Batch indexing to Solr using SparkApp framework in spark-submit
You may use spark-submit with your spark job to batch index HDFS files into Solr. For this
you need to create a class which implements the SparkApp.RDDProcesor
interface. This allows ETL of large datasets to Solr, exploiting Spark's robust data
processing capabillities.
To use the SparkApp framework, you need to create a Maven project with the spark-solr dependency.
<dependencies>
<dependency>
<groupId>com.lucidworks.spark</groupId>
<artifactId>spark-solr</artifactId>
<version>{latest_version}</version>
</dependency>
</dependencies>
This project needs to have at least one class, which implements the
SparkApp.RDDProcessor. This class can either be a Java or a Scala class.
This documentation uses a Java class to demonstrate how to use the framework.
The SparkApp.RDDProcessor has three functions which need to be
overwritten:
getName()getOptions()run
getName()
The getName() function returns a string, the short name of the
application. When running your spark-submit job, this is the name you pass as a parameter to
make the job find your class.
public String getName() { return "csv"; }
getOptions()
In the getOptions() function you may specify parameters that are specific
to your application. Certain parameters, for example zkHost,
collection, or batchSize are present by default. You do
not need to specify those here.
public Option[] getOptions() {
return new Option[]{
OptionBuilder
.withArgName("PATH").hasArgs()
.isRequired(true)
.withDescription("Path to the CSV file to index")
.create("csvPath")
};
}
run
The run function is the core of the application. This returns an integer,
and has two parameters, a SparkConf instance and
CommandLine instance.
You can create a JavaSparkContext with the use of the
SparkConf instance, and use this to open our CSV file as a
JavaRDD<String>:
JavaSparkContext jsc = new JavaSparkContext(conf);
JavaRDD<String> textFile = jsc.textFile(cli.getOptionValue("csvPath"));
You now have to convert these Strings to
SolrInputDocument, and create a JavaRDD of them. To
achieve this the script uses a custom made map function which splits the CSV file upon
commas and adds the records to the SolrInputDocument. For this step to
work, you have to specify the schema used in the CSV file in advance.
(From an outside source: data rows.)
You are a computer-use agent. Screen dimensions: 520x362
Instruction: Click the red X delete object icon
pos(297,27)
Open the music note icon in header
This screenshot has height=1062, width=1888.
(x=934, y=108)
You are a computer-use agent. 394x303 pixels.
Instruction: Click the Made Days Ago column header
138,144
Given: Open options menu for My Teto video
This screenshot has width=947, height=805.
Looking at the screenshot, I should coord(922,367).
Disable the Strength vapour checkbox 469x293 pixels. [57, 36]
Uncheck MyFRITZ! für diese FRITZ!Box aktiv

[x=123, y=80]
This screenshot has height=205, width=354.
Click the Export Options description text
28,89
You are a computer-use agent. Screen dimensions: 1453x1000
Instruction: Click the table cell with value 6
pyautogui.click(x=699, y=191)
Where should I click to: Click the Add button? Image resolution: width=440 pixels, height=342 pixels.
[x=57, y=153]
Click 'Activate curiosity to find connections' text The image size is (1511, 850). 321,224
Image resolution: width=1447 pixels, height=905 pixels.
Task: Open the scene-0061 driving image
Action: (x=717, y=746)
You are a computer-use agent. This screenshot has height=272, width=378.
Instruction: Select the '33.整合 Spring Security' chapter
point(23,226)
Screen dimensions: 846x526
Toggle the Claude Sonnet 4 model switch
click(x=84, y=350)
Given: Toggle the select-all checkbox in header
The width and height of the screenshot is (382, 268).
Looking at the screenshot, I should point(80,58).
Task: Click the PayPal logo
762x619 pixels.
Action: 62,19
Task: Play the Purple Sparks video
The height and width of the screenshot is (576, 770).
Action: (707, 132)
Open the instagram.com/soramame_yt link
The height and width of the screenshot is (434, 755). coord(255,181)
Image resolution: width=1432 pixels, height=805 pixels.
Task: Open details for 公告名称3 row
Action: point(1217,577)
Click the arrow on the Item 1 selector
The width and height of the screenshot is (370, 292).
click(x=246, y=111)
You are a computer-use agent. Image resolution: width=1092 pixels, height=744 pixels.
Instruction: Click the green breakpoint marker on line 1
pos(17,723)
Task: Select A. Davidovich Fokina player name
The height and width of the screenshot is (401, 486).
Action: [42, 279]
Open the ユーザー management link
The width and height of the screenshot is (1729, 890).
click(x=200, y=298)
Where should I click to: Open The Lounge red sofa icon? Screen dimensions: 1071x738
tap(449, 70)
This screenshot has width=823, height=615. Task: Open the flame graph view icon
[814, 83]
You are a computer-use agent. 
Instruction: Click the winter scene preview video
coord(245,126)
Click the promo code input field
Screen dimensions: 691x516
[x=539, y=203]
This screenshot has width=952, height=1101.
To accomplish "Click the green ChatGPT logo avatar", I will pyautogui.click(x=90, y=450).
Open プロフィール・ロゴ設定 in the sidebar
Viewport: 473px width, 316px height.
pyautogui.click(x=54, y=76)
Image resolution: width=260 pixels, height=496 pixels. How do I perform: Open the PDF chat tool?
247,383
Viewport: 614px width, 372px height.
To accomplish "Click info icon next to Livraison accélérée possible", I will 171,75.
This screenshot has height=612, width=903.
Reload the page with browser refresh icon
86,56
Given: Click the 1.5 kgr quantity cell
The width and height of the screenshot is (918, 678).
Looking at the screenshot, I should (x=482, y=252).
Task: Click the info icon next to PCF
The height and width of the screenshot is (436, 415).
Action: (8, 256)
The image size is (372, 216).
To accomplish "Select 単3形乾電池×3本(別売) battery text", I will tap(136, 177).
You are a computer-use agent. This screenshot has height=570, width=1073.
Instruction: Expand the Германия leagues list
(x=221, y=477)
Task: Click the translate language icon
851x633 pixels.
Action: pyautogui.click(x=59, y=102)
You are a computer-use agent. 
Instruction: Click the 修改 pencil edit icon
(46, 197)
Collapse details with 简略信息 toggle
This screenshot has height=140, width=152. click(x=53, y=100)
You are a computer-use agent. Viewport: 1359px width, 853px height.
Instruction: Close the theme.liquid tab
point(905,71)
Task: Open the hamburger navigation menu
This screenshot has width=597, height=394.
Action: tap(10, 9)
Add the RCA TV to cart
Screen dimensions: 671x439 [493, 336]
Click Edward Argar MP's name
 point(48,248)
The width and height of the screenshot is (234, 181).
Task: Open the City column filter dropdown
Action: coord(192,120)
JavaRDD<SolrInputDocument> jrdd = textFile.map(new Function<String, SolrInputDocument>() {
@Override
public SolrInputDocument call(String line) throws Exception {
SolrInputDocument doc = new SolrInputDocument();
String[] row = line.split(",");
if (row.length != schema.length)
return null;
for (int i=0;i<schema.length;i++){
doc.setField(schema[i], row[i]);
}
return doc;
}
});
After this, the script asks the CommandLine instance for the
options it needs to perform indexing:
String zkhost = cli.getOptionValue("zkHost", "localhost:9983");
String collection = cli.getOptionValue("collection", "collection1");
int batchSize = Integer.parseInt(cli.getOptionValue("batchSize", "100"));
Finally, it indexes data into the Solr cluster:
SolrSupport.indexDocs(zkhost, collection, batchSize, jrdd.rdd());
If the function was succesfully called, 0 is returned.